# Compito assegnato 1:
Copia fedelmente la parte delle voci che si apre con la riga contenente "Where should I" e si chiude con quella contenente "pos(344,343)", entrambe incluse. Nella risposta lascia fuori le immagini.

# Brano di partenza:
┏━━

Testimonianza raccolta in occasione della pubblicazione del libro “L’idea del dialogo. Cultura del lavoro, contrattazione, relazioni industriali nella chimica italiana”, di Costantino Corbari, BiblioLavoro, Sesto San Giovanni (Mi), 2017
Dopo la terza media ho frequentato per tre anni l'Istituto Piero Pirelli e poi ho fatto la scuola serale di perito elettronico. I corsi della scuola Pirelli duravano undici mesi e la scuola era di otto ore al giorno. Dopo il diploma mi sono iscritto all'università di Trento ma non ho mai frequentato perché nel frattempo ero entrato nell'esecutivo del consiglio di fabbrica e non ho più avuto il tempo per studiare.
Ho
iniziato a lavorare nel 1966 a 17 anni, i primi anni come operaio qualificato
elettricista e poi come impiegato. Nel 1973 sono entrato in esecutivo, sono
rimasto fino al 1977, quando sono uscito come operatore sindacale.
Sono
stato assunto nell'officina manutenzione della gomma plastica in Bicocca. Chi
usciva dalla Piero Pirelli come elettricista mediamente aveva una
professionalità alta rispetto a chi già lavorava in azienda. Nel mio reparto di
manutenzione eravamo circa cento addetti, tutti occupati nella ricerca di
guasti elettrici su impianti e macchinari, poi si facevano anche le riparazioni
agli impianti di illuminazione, ma era un'attività secondaria. Io seguivo il
reparto di vulcanizzazione e finitura. Quando c'era un guasto i manutentori di
reparto chiamavano l'officina centrale e una nostra squadra doveva intervenire.

┗━━

# Compito assegnato 2:
Trascrivi per intero e senza alcuna modifica la testimonianza sul lavoro alla Pirelli.

# Materiale fornito:

┏━━

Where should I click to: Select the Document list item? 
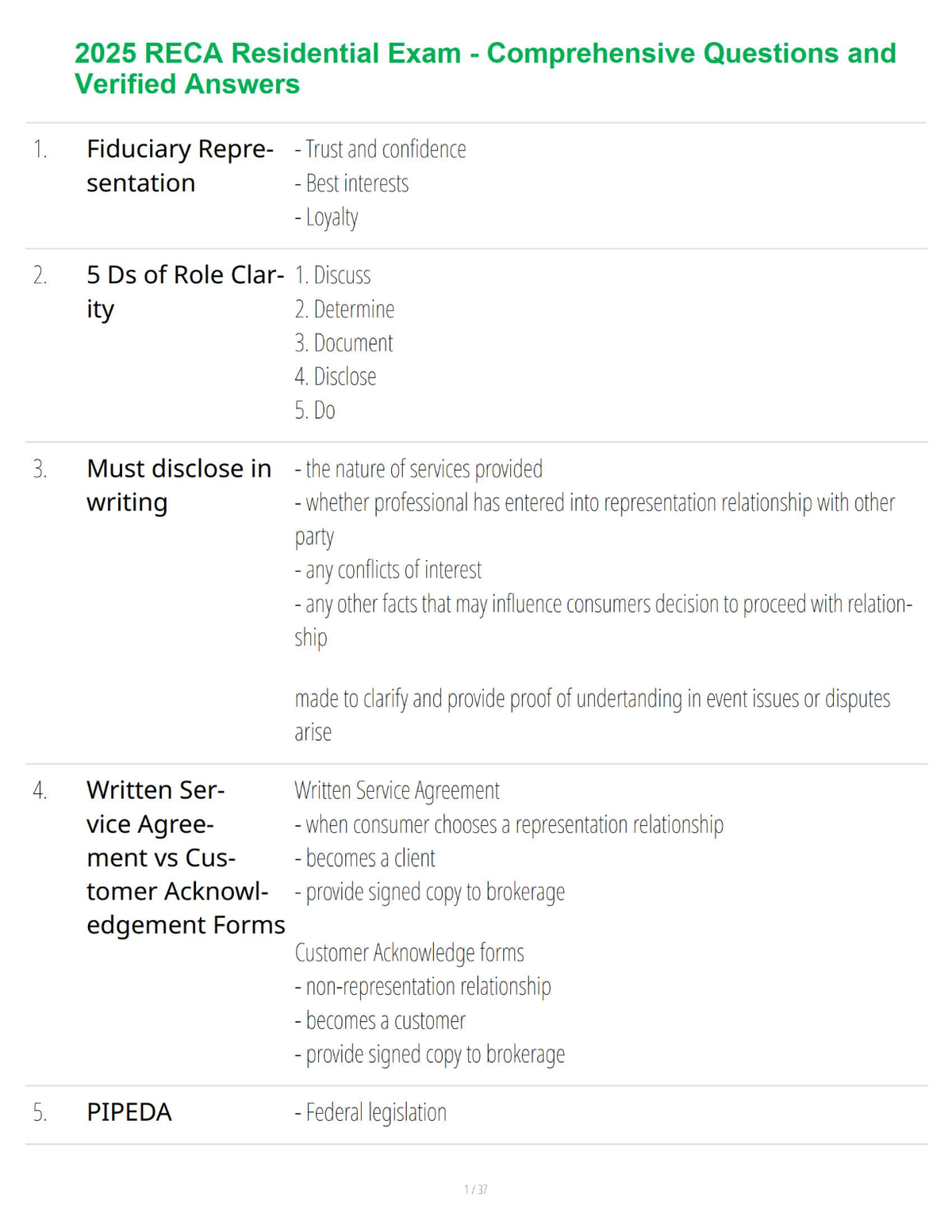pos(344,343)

┗━━
┏━━

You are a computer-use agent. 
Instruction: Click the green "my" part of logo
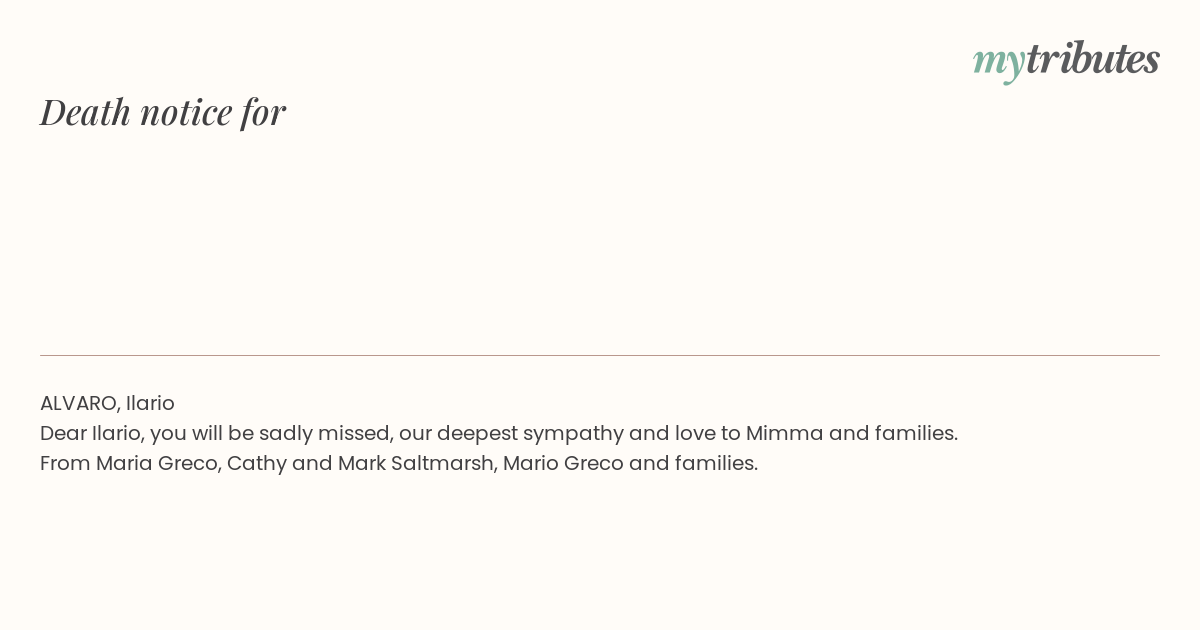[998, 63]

┗━━

# Risposta scritta 1:
Where should I click to: Select the Document list item? 
pos(344,343)

# Risposta scritta 2:
Testimonianza raccolta in occasione della pubblicazione del libro “L’idea del dialogo. Cultura del lavoro, contrattazione, relazioni industriali nella chimica italiana”, di Costantino Corbari, BiblioLavoro, Sesto San Giovanni (Mi), 2017
Dopo la terza media ho frequentato per tre anni l'Istituto Piero Pirelli e poi ho fatto la scuola serale di perito elettronico. I corsi della scuola Pirelli duravano undici mesi e la scuola era di otto ore al giorno. Dopo il diploma mi sono iscritto all'università di Trento ma non ho mai frequentato perché nel frattempo ero entrato nell'esecutivo del consiglio di fabbrica e non ho più avuto il tempo per studiare.
Ho
iniziato a lavorare nel 1966 a 17 anni, i primi anni come operaio qualificato
elettricista e poi come impiegato. Nel 1973 sono entrato in esecutivo, sono
rimasto fino al 1977, quando sono uscito come operatore sindacale.
Sono
stato assunto nell'officina manutenzione della gomma plastica in Bicocca. Chi
usciva dalla Piero Pirelli come elettricista mediamente aveva una
professionalità alta rispetto a chi già lavorava in azienda. Nel mio reparto di
manutenzione eravamo circa cento addetti, tutti occupati nella ricerca di
guasti elettrici su impianti e macchinari, poi si facevano anche le riparazioni
agli impianti di illuminazione, ma era un'attività secondaria. Io seguivo il
reparto di vulcanizzazione e finitura. Quando c'era un guasto i manutentori di
reparto chiamavano l'officina centrale e una nostra squadra doveva intervenire.